El lugar de la biodiversidad en la paz

 

Al ver marchar miles de personas reclamando por la paz, surge la imagen de un caleidoscopio de actores, variopintos en sí mismos, con cánticos diversos, lemas, pancartas, expresiones artísticas, frecuentemente representando agendas en conflicto, más o menos radicales, ingenuas, dogmáticas. Esas son las cualidades de la variabilidad social, sistémicamente equivalentes a las de la variabilidad biológica del territorio, y base fundamental de los procesos de auto organización que resultan en estructuras robustas de funcionamiento. La diversidad es incómoda, porque parece caótica, incontrolable, como las masas que vociferan en la plaza, cada una tratando de imponerse a la otra.
 
En las selvas neotropicales, sólo el jaguar se impone, y de manera equivalente entre los humanos, el chamán.
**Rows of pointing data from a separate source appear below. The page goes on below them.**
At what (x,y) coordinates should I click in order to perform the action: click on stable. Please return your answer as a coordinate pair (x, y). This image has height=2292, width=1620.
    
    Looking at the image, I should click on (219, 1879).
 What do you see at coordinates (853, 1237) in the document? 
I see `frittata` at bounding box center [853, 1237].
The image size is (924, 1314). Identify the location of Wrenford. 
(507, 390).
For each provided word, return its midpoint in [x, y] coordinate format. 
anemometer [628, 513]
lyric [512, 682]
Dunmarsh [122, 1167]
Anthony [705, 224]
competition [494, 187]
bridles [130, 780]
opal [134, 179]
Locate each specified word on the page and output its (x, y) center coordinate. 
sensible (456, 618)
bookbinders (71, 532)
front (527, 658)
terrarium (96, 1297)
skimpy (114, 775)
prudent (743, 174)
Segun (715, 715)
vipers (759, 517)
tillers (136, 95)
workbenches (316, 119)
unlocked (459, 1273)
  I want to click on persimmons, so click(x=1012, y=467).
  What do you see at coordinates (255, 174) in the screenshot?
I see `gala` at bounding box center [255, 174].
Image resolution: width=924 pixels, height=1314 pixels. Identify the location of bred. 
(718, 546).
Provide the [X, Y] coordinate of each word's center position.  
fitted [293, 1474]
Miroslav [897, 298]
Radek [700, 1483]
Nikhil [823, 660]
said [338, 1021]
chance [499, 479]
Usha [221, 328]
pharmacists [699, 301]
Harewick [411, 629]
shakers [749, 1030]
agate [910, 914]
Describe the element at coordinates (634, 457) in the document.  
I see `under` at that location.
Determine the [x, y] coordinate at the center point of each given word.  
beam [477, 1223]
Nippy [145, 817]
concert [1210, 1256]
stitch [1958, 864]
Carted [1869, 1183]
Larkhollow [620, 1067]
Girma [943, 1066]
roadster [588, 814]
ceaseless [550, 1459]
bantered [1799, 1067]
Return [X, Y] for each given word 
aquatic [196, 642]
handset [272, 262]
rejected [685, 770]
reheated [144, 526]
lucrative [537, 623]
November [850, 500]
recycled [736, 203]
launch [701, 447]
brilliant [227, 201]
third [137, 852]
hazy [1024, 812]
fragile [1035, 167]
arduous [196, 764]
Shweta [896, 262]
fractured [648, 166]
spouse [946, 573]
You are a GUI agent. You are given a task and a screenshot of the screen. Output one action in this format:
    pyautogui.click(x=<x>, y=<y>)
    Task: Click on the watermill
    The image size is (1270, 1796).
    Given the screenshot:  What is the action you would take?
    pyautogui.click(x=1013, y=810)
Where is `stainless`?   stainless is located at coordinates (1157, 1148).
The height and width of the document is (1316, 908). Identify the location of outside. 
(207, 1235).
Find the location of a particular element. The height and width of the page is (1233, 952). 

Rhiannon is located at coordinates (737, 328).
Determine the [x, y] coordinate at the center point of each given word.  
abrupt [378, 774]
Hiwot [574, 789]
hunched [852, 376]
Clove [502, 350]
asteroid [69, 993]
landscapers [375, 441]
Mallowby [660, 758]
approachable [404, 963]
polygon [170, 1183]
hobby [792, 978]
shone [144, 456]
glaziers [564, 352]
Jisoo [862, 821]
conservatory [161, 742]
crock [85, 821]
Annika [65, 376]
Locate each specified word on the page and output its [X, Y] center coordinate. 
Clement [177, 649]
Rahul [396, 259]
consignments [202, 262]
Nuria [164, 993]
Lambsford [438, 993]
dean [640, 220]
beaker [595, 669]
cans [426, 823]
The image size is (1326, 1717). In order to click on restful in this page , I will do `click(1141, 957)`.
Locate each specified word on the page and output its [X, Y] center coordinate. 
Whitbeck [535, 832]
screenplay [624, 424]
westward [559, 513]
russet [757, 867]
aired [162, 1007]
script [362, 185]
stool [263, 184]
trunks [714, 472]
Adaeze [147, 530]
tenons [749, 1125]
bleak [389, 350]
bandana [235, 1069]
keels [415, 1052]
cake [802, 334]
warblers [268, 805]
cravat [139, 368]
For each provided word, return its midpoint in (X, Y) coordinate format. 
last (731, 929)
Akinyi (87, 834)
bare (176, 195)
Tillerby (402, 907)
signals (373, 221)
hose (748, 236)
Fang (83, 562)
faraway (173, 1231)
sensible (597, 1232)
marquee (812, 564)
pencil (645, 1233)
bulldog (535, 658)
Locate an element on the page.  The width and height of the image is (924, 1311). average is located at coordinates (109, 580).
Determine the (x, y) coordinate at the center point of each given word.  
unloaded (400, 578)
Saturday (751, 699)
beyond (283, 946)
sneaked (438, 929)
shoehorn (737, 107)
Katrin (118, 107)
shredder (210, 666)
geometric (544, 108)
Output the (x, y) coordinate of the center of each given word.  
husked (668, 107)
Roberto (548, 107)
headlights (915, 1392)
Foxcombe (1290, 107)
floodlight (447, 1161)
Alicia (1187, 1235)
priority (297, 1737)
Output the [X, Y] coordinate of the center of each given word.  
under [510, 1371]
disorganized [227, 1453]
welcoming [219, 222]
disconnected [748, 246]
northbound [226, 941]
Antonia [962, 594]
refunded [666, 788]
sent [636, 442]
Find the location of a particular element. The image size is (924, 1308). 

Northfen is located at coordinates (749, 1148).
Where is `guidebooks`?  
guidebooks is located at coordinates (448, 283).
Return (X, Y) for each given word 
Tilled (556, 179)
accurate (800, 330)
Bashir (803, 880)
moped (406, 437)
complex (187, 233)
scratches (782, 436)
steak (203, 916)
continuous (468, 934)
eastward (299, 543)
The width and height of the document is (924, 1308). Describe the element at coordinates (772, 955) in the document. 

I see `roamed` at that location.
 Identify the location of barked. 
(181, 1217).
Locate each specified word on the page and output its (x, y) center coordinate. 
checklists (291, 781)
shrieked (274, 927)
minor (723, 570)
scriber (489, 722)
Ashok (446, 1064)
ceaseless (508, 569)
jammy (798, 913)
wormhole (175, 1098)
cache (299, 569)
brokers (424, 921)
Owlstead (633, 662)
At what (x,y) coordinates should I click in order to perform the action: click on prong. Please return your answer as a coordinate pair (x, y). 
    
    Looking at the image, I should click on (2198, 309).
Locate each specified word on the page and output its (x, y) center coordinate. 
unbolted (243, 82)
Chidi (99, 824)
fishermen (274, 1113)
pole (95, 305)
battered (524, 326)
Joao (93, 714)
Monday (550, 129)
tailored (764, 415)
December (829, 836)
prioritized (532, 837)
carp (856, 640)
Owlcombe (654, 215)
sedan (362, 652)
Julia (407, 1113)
Pero ninguno de los dos aspira o intenta controlar esa biodiversidad: sería su perdición. Un sistema simplificado para conveniencia de un regulador central, colapsa rápidamente por la pérdida de capacidad adaptativa, de flexibilidad. Las tiranías no son sostenibles, ni convenientes (temporalmente al tirano no más) y esas reflexiones acerca del funcionamiento de los complejos sistemas ecológicos colombianos tienen mucho que ver con los modelos institucionales que deberíamos pensar para gobernar gentes y bestias, aun contando dobles militancias…
 
Las múltiples manifestaciones de la semana pasada y el conflicto armado giran también alrededor del manejo de recursos del país, cada vez identificados con mayor claridad en el territorio, con lo cual entendemos la lucha por la propiedad de la tierra. Pese a lo medieval del momento histórico, lo cierto es que el agua, el petróleo, los agro combustibles, el oro y el carbón, la hidroelectricidad o el espacio físico para construir infraestructura, aún son los motores del conflicto, y la falla en construir una nación viable está en la base de su gobernanza. Pero subyacente a ello están las dinámicas sociales entrelazadas con las biológicas, lo cual, sin caer en determinismos simplificadores, obliga a construir un modelo de país más realista, menos colonial y más propio, donde Corpoica, por citar un solo ejemplo, fundamente la innovación en la biodiversidad y no en repetir o copiar las agendas del cerrado brasilero, por más que “se parezca” a la altillanura. Aprender a habitar el territorio, donde son, en especial, las dinámicas vivas las que definen sus capacidades productivas más sostenibles: Ceniflor.
 
La paz colombiana será única, como únicas sus gentes, su contexto. Y la biodiversidad del país de la megadiversidad global no es un asunto trivial, un adorno, un exceso, como parecen pensar algunos: es el fundamento para entender y construir la viabilidad de un modelo de convivencia. Ponerle ecología a la paz.